» Exercise prompt: Beginning with the line that holds "Where should I click to: Launch" and ending with the last line of the entries below, copy every line exactly and nothing else, with the pictures left out.

Content starts

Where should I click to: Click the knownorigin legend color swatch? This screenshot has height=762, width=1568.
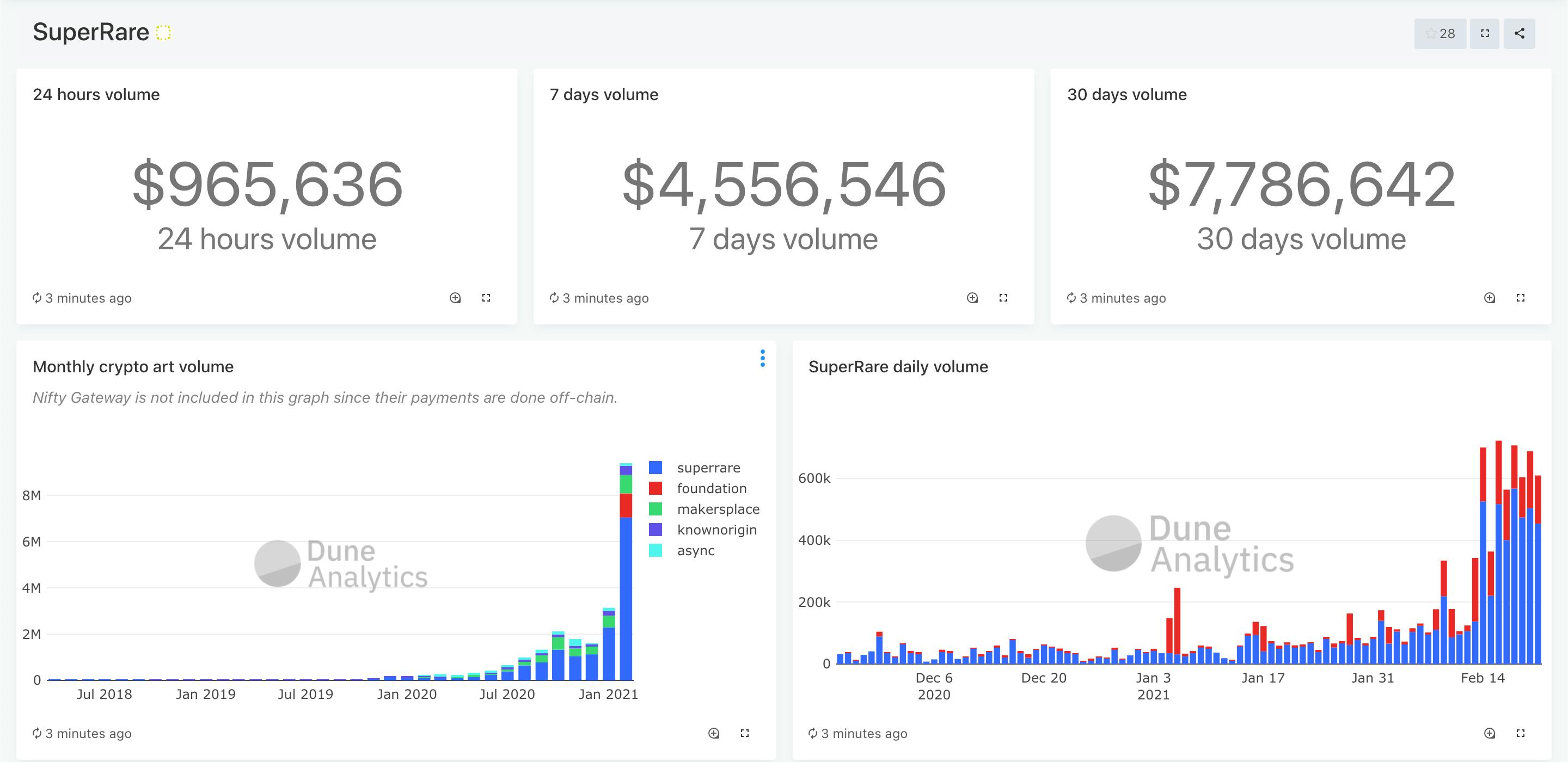(x=655, y=530)
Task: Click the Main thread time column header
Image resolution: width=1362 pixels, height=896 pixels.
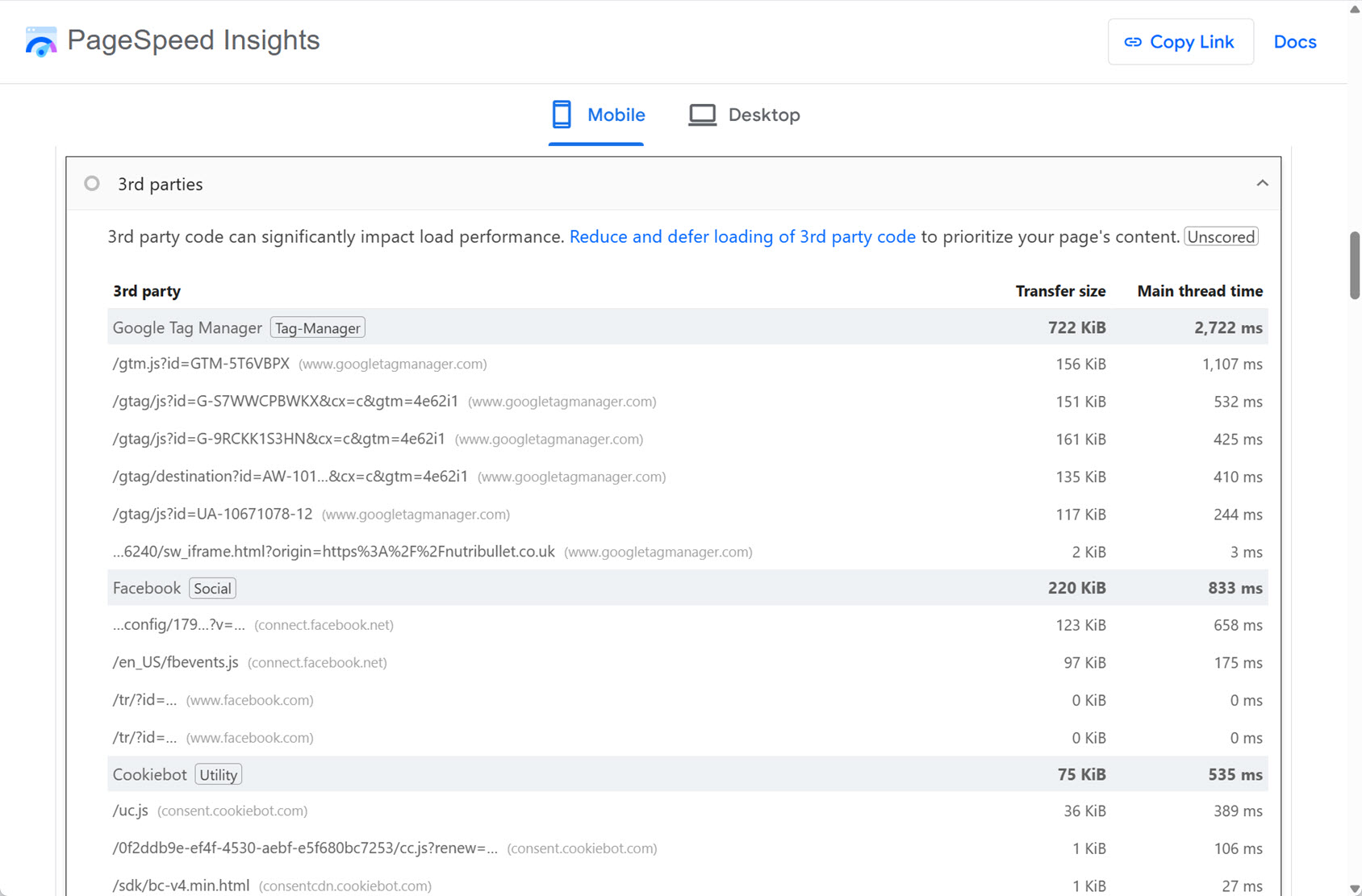Action: 1199,291
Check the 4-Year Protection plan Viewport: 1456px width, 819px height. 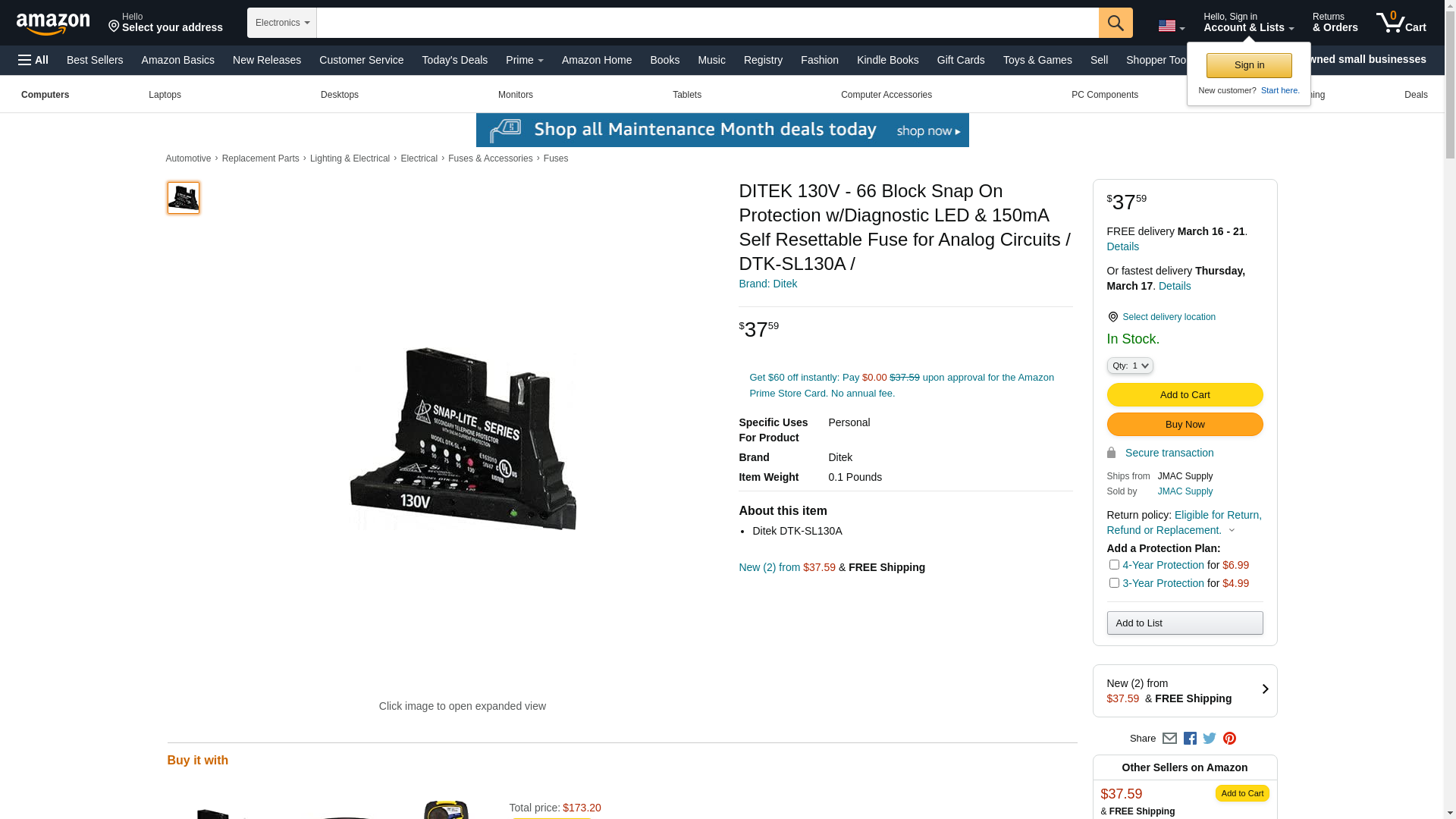tap(1114, 565)
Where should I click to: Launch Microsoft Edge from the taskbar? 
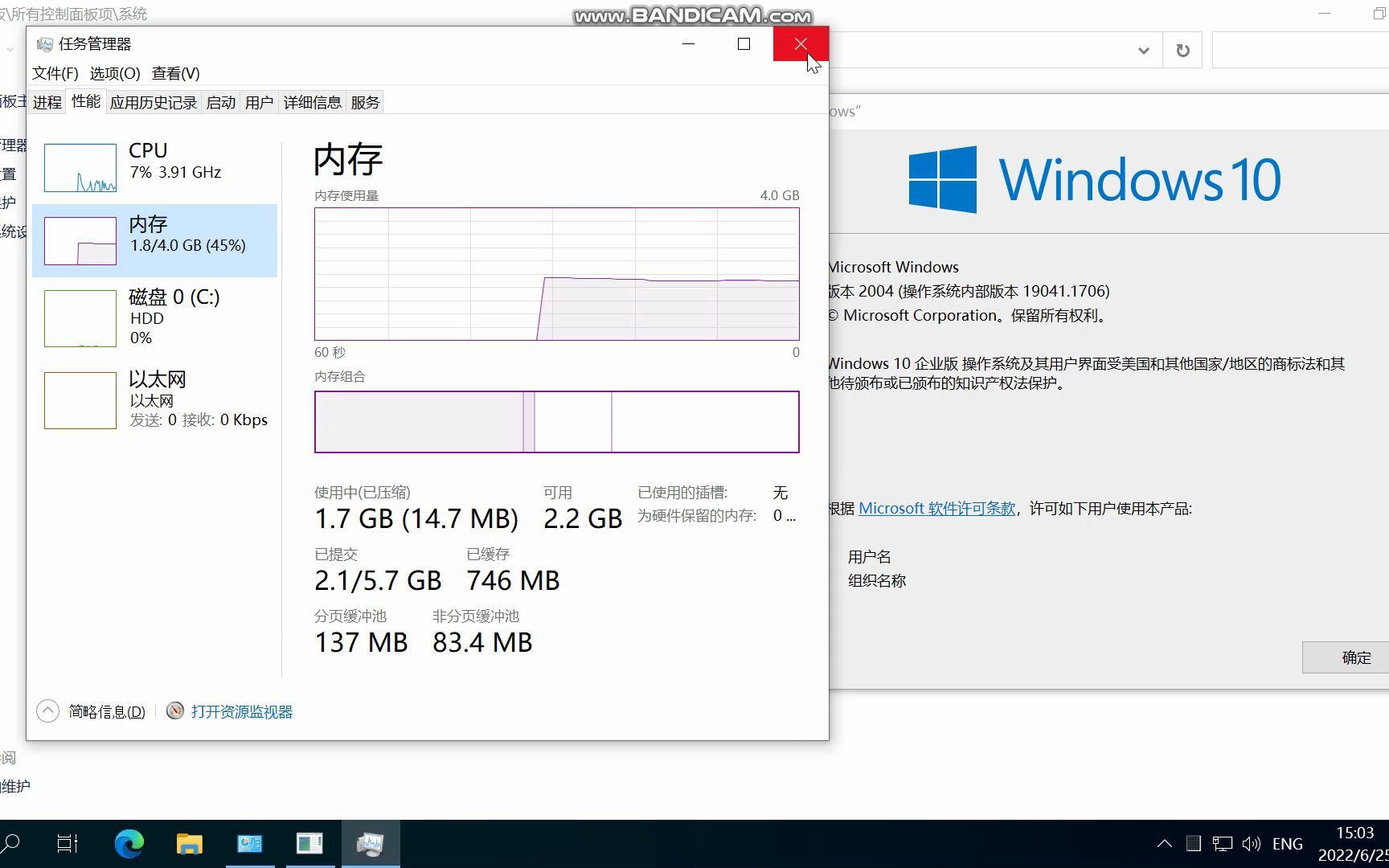tap(129, 843)
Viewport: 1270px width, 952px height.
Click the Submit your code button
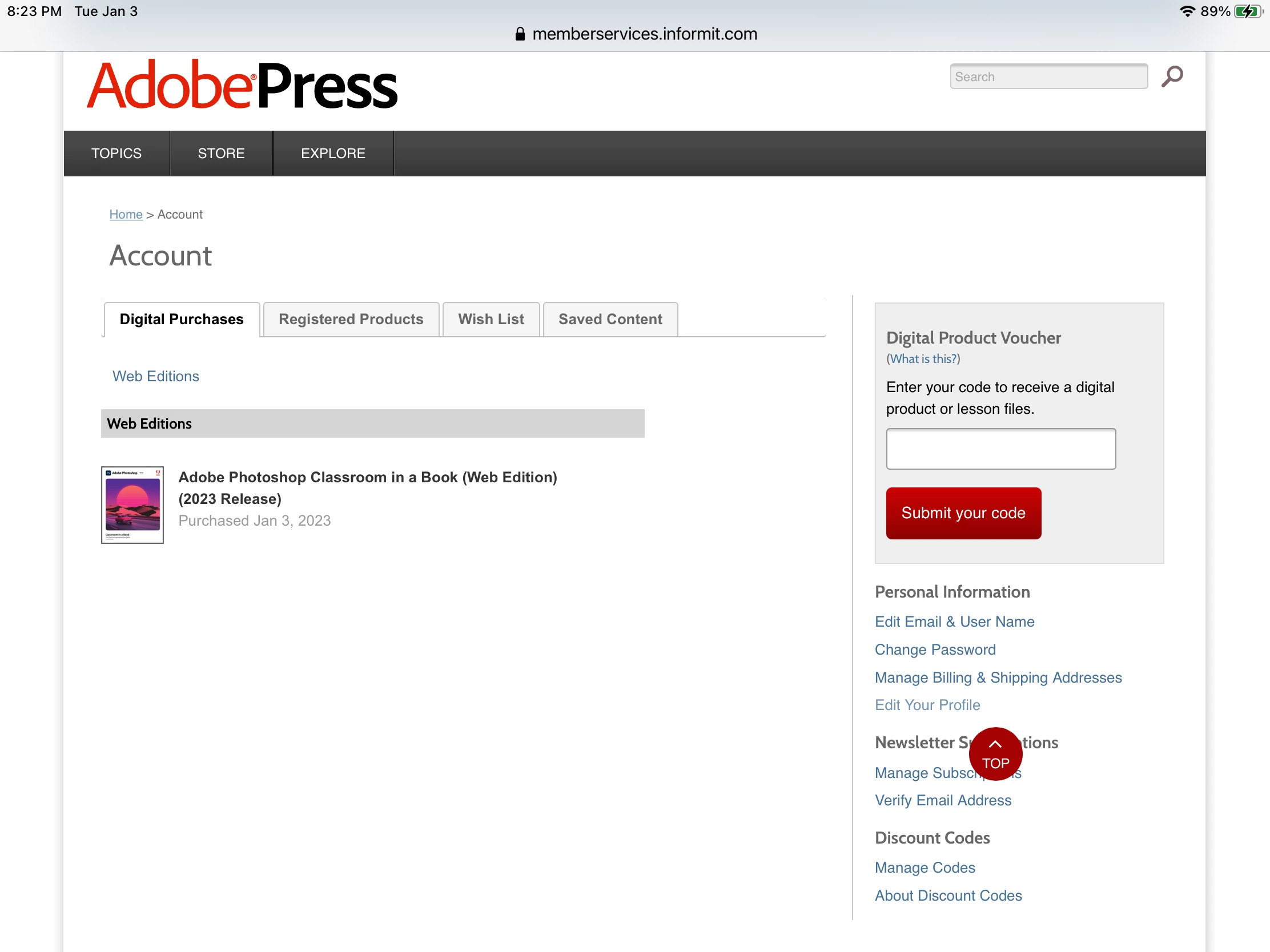click(963, 513)
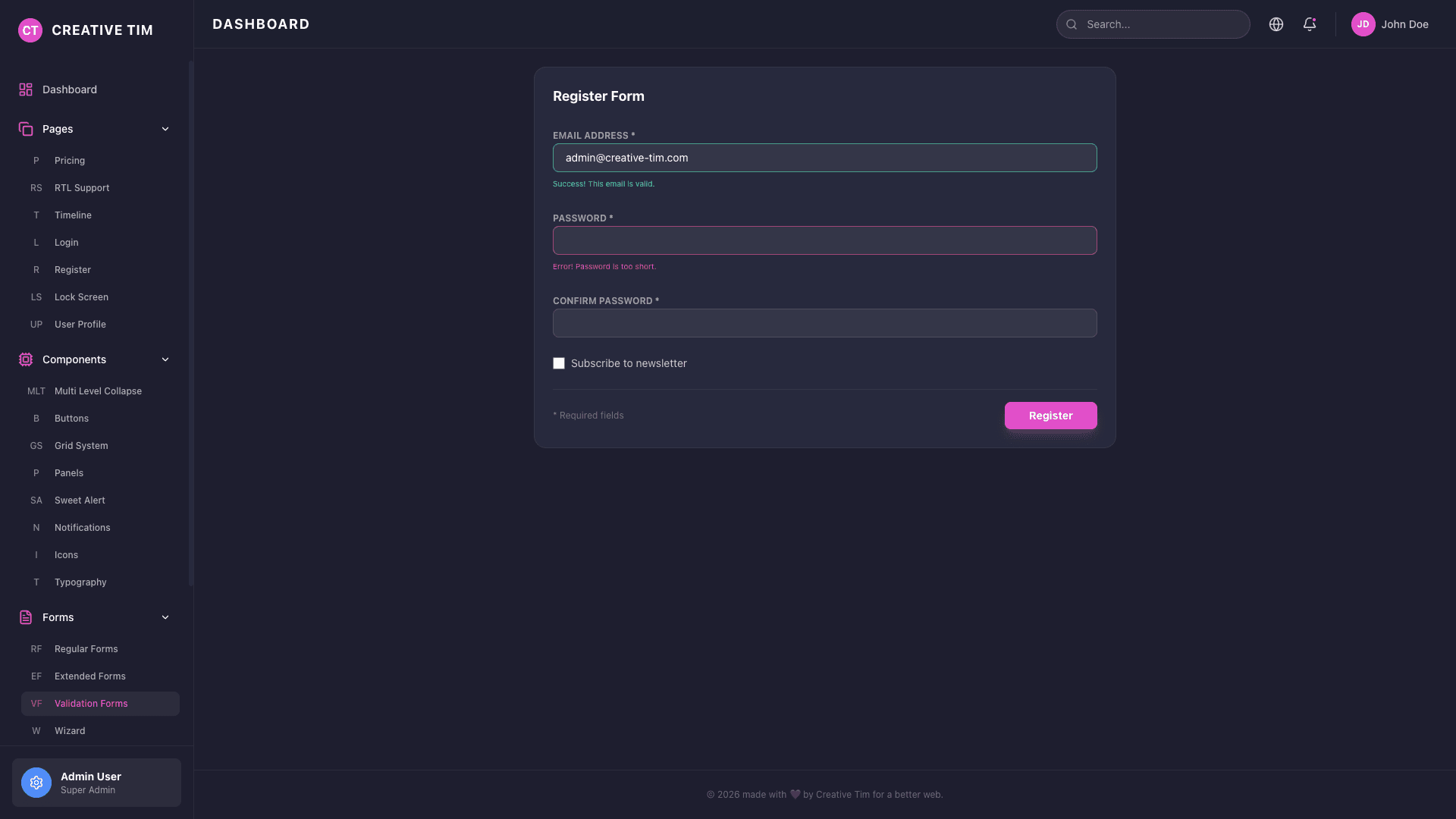The image size is (1456, 819).
Task: Click the Components icon in sidebar
Action: (27, 359)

Content ends

» Answer to this task:
Where should I click to: Launch Microsoft Edge from the taskbar? 
tap(129, 843)
Viewport: 1270px width, 952px height.
Click the Submit your code button
click(963, 513)
The image size is (1456, 819).
Task: Click the Components icon in sidebar
Action: (27, 359)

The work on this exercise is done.